There is much to like about Stuart Cellars. The wines are very approachable and the scale of his operation, which includes his comfortable tasting room, made me want to visit again.

The last stop for the day was at one of the oldest wineries in the Valley and one that showed very little accommodation to being a 21st Century tourist destination...Hart Winery. Peter has spoken very highly of the owner of this rustic, no nonsense winery. The winemaking community throughout history and from all over the world has among it certain special breeds. These are the “characters”, the iconic personalities from which legends, myth and lore spring.

Perhaps Joe Hart is such a man. There is a sense of creative forces behind his image. He cannot be thought to be merely the same size as Life.

His tasting room is simply space adjacent to his production facilities. One step through the door and I knew I was at a winery. It was the smell of grapes and barrels and all the other things that make wine, wine. I was comfortable and at ease in a nanosecond.

His wines are mostly vineyard designated. I appreciated this. This trend of hyper explaining Place when making wine is enlightened. It also shows a craftsman’s pride in signing the completed work. If you understand that wine is so very connected to the soil and the sun that falls on that patch of earth, then considering the vineyards uniqueness predescribes the wine.

An example of Hart Winery is a 2003 “Old Vine” Zinfandel that originates from the Lopez Ranch in Cucamonga Valley. The vines are 84 years old and are very low producers. The vineyards are atop alluvial soils of rock and gravel which drains any water that falls on the vines naturally. There is no man-made irrigation.

Granted this particular wine does not originate from Temecula, but it shows where Hart’s head is. His other offerings are spread between classic Rhone-style wines like Syrah and Grenache, as well as a Spanish influenced Tempranillo, A Cal-Italia Sangiovese, and the Bordeaux triumvirate of Cabernet Sauvignon, Merlot and Cabernet Franc.

When I go back to Temecula Valley, I know that I will pay a return visit to Hart Winery.

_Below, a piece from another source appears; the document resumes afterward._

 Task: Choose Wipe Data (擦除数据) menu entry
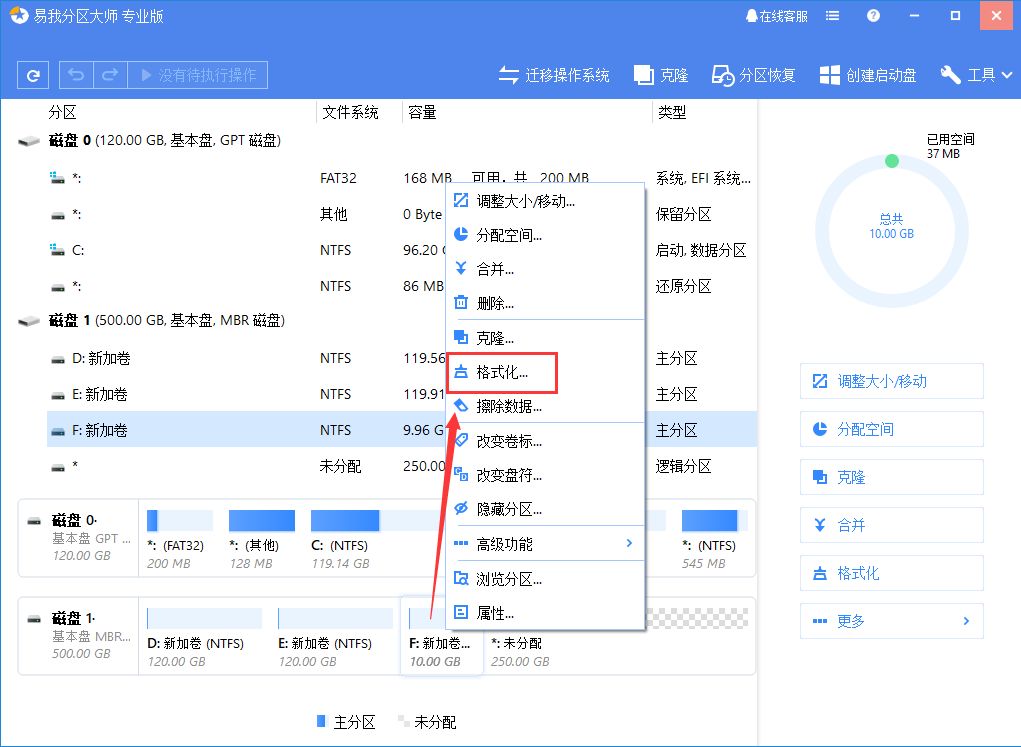tap(508, 406)
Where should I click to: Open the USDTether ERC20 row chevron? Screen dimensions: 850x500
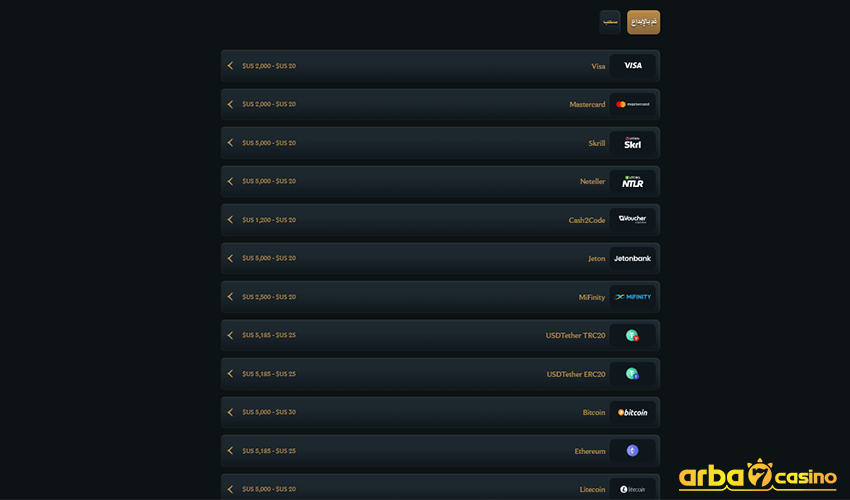coord(230,374)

I am also sure that I will again seek out the wines of Stuart Cellars. As much as I liked the wines at South Coast Winery, I felt way too much like I was just another “fresh of the chartered bus” tourista. The tasting room was too big, too impersonal, too much like Orange County and not enough like Temecula. I’ll drink their wines again, I’m sure. I just won’t subject myself to their visitor accommodations.

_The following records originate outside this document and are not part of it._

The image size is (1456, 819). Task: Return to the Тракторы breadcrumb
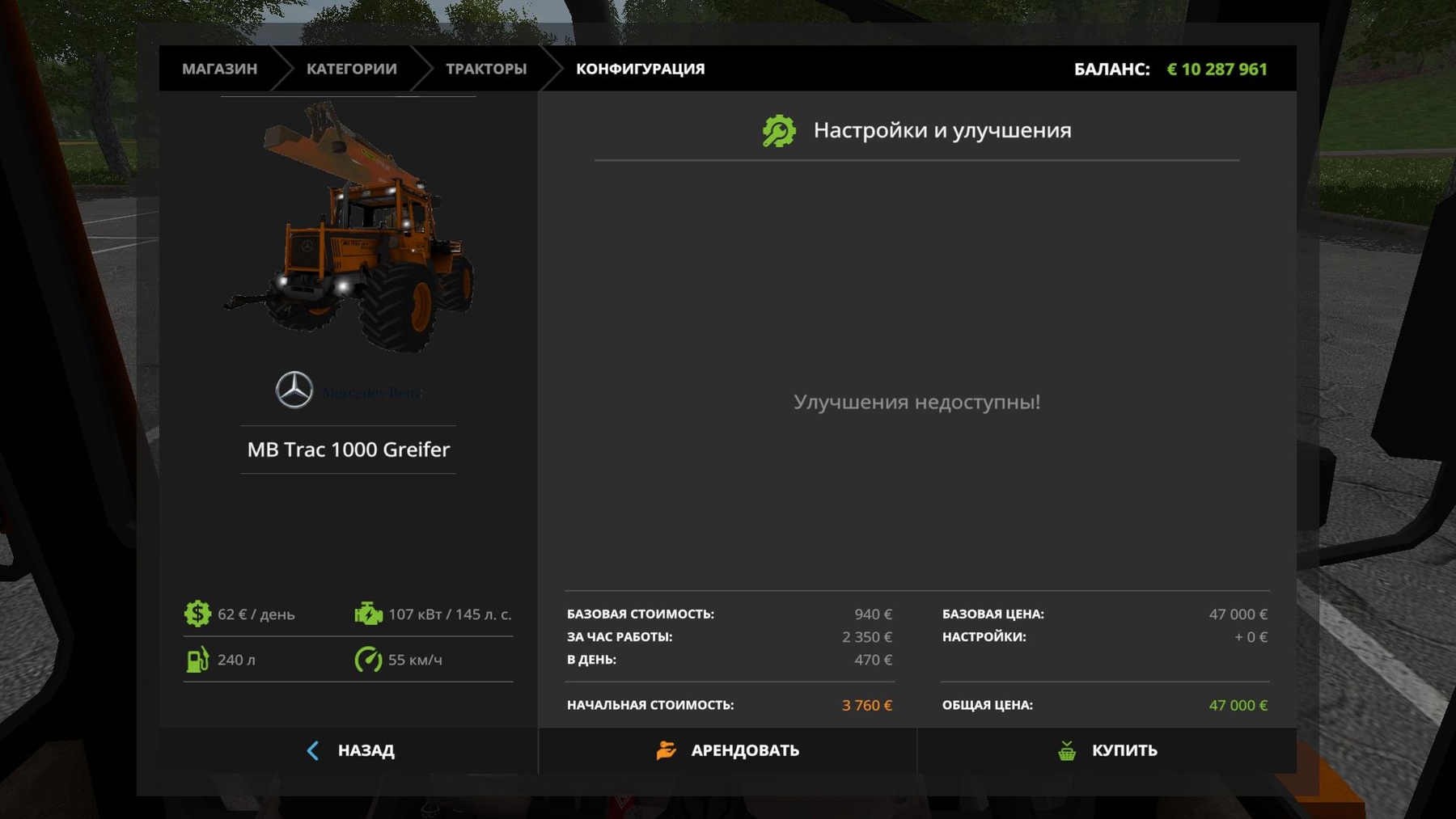[x=486, y=69]
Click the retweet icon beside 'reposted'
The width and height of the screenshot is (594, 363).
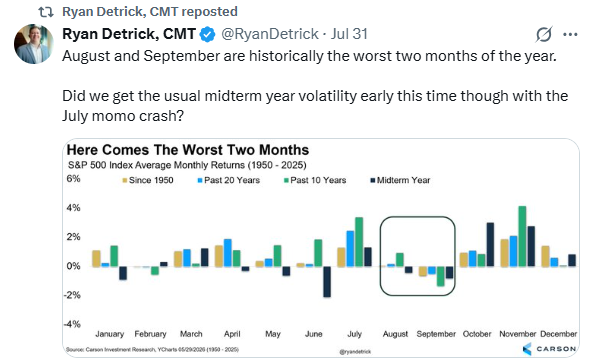[x=46, y=12]
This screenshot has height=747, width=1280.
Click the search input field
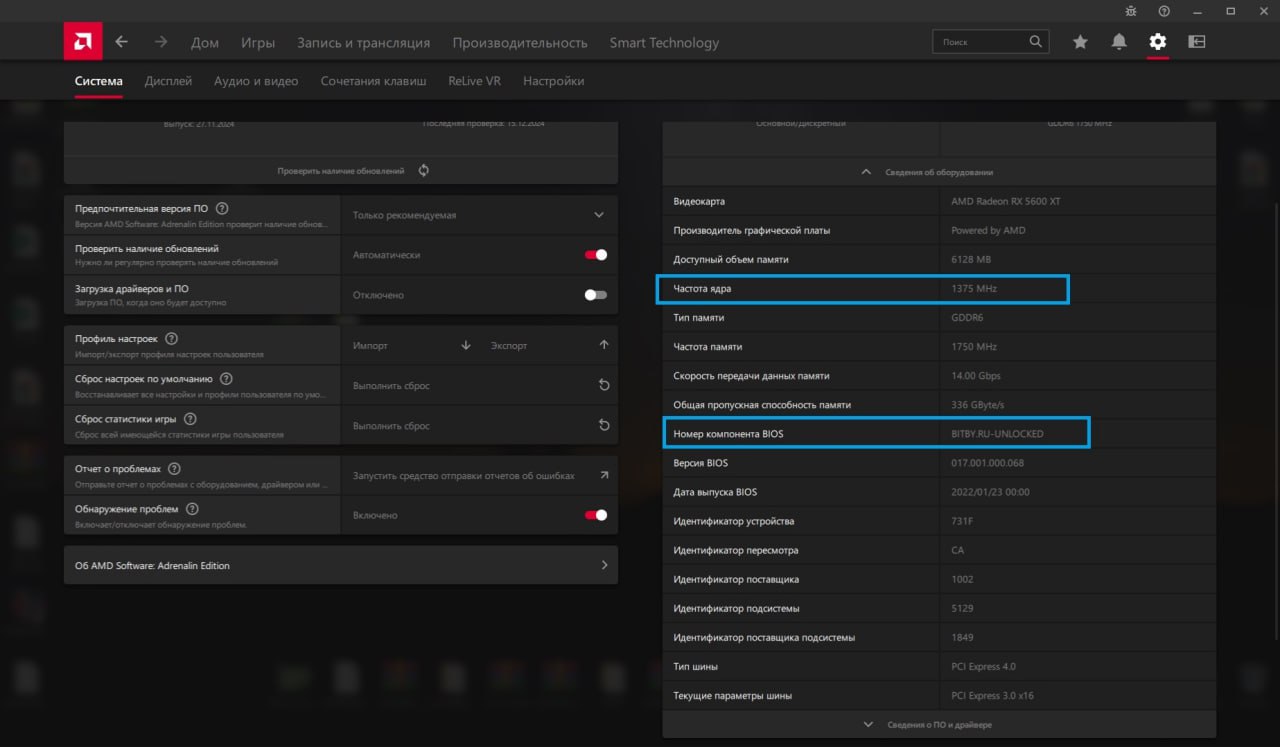[x=980, y=42]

There are more trips for me to make to Temecula Valley, more wines to drink, more laughs to share with my old friend, Peter. I’m looking forward to the Fall and post crush celebrations. I will, of course being sharing with you the highlights of these visits.

And, finally some advice: Don’t ignore Southern California’s very own ‘Wine Country”. You’ll think you know about California wines, but you won’t really know.